The mesh is a separate object that is automatically added to the scene when you create a Bifröst simulation, but it has no polygons until you activate meshing on the bifrostShape node. This is typically done as a last step before rendering or exporting.
This generates a mesh surface for the bifrostMesh object.
In the case of meshing foam, it also adds a polygon mesh to the scene and connects it to the shape (by default, foam shapes do not have an associated mesh). However, the mesh is not added to any shading group so you must apply a material manually.

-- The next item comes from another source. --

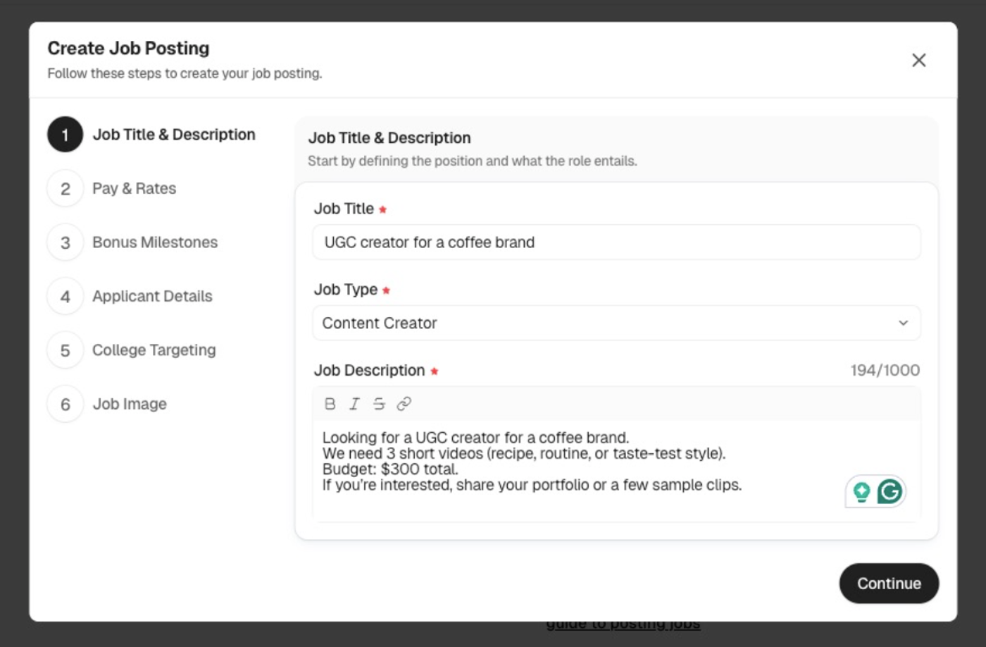Image resolution: width=986 pixels, height=647 pixels.
Task: Insert a hyperlink using the link icon
Action: point(404,403)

You can reduce the time needed to mesh a Bifröst simulation by specifying a Clipping mesh. For example, you can place a box around the portion of the fluid inside the camera's view to mesh only that region. The topology of the clipping mesh does not matter — only its world-aligned bounding box is considered. See Work with Bifrost Kill Volume and Clipping meshes.
To cache a Bifröst mesh, create a user cache for the simulation (see Create a Bifröst user cache) and make sure that Cache Elements: Mesh is enabled in the Bifrost Compute and Cache Options window.
You can import the resulting cached mesh into another scene as described in Cache meshes using BIF format.
Alternatively, you can cache a Bifröst mesh as an Alembic file as described in Cache Bifröst meshes as Alembic files.